::: Текст для чтения

Режиссеры

Весёлый Гамлет Бутусова

Елена Горфункель, Театр, № 1, 04.2006
Ну что же, Войцек и князь Мышкин (чуть было не воплощённый) так и просились в Гамлета. В чём им Юрий Бутусов не отказал, поставив трагедию Шекспира с Михаилом Трухиным в главной роли. Спектакль, таким образом, берёт своё начало в Питере, где был «Войцек» с Трухиным, Хабенским и Пореченковым, где репетировался роман Достоевского. Даже в «Калигуле» на сцене Театра имени Ленсовета имелся лирический печальник с мыслями о бренности, со страхом смерти и бунтом духа и плоти против этих несправедливостей. Его звали Калигула, римский император. Его роль в спектакле того же названия по интеллектуальной драме Альбера Камю играл Константин Хабенский. Сценография Александра Шишкина в МХТ тоже напомнила о «Калигуле» — те же остатки чего-то целого, нерушимого. Только там были задворки с лишним реквизитом, свалка из прошлого (имперского) величия, а здесь чистое пространство, площадка для будущего. Эльсинор в МХТ — графика, архитектурный рисунок, в котором ясные цвета невысокого светлого задника (перспектива, даль) погружены в темноту; свет проходит сквозь ажуры — металлических стульев, ажур ковра, за которым убит Полоний, ажуры сценических машин, выведенных на подмостки для полной ажурности. Поэтому воздух Эльсинора состоит из пятен света и теней, а в наборе подмостков наиболее существенными являются столы, крепкие четырёхногие предметы, годные для совета, пира, спектакля и ручного багажа, а также как ступени для возвышения и падения.

::::::

Условия заданий:
a) Кто исполняет главную роль в «Гамлете» Юрия Бутусова, согласно статье о «Гамлете» Бутусова?
b) Продолжите, пожалуйста, статью о «Гамлете» Бутусова, начав сразу после её последнего предложения.

::: Набор материалов

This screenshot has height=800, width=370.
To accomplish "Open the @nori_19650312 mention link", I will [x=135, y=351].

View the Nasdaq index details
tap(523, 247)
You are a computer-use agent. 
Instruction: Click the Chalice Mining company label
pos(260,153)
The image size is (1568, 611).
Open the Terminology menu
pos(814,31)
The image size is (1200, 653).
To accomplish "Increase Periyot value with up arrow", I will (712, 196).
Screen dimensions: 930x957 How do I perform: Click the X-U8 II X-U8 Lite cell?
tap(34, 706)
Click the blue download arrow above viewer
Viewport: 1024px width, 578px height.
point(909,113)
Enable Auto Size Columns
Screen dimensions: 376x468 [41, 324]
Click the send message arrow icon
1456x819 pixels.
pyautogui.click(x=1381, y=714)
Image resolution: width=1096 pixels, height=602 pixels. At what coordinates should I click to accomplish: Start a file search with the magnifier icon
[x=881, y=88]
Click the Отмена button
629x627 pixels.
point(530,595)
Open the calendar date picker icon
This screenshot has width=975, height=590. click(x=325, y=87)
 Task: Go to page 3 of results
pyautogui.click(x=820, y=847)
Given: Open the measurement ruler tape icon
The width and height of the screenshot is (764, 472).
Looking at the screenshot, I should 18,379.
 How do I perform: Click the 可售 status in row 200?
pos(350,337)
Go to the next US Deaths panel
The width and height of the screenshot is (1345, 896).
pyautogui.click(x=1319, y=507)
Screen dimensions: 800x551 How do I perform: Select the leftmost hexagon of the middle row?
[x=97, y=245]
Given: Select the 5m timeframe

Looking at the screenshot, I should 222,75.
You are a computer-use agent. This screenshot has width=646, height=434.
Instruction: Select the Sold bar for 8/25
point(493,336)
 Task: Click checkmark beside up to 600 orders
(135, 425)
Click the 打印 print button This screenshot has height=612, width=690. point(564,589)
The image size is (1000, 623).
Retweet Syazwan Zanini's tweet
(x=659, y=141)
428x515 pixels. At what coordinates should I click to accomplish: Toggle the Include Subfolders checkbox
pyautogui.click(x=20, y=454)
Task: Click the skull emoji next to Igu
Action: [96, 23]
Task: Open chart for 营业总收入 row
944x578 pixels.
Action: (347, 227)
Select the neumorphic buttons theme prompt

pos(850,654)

::::::

Список ответов:
a) Михаил Трухин.

b)
Калигула, то есть пробный Гамлет питерской компании, сильно отличается от Гамлета —2005, Гамлета Трухина, хотя это отличие с точки зрения «вечных вопросов» не первостепенно. Но с точки зрения природы человека оно существенно. Мхатовский, московский (он, однако, питерский ещё по сути) Гамлет — совестливый, я бы даже сказала, верующий человек. На римские дерзости и пороки он просто не способен, впрочем, мальчишества и дурачества — при нём. Как и остальное — мысли о бренности и страхи — при нём. Они усилились и стали содержанием спектакля. Гамлет Михаила Трухина так и не посмел задать главный гамлетовский вопрос — порывался, схватив руками череп Йорика, так, что рот сводило и слёзы готовы были политься из глаз, — но не выговорил: «у Александра был вот такой же вид в земле?». То есть «Александр превращается в прах; прах есть земля; из земли делают глину; и почему этой глиной, в которую он обратился, не могут заткнуть пивную бочку?». Остановили Гамлета две вещи. Первое — полное отсутствие адресата, потому что нет никакого Горацио, с которым принц в пьесе делится своими размышлениями о бытии. В спектакле Гамлет один-одинёшенек. Одиночество входит в условия игры, как и в условия существования. Вторая причина невысказанного Гамлетом вопроса — ответ, который в этом же вопросе содержится. Ответ давно известен: великий Александр и невеликий Гамлет, такой как у Бутусова, у Трухина — равно выглядят в земле, и бочки пивные ими затыкают. Знать этот ответ легко, пережить, смириться — очень трудно.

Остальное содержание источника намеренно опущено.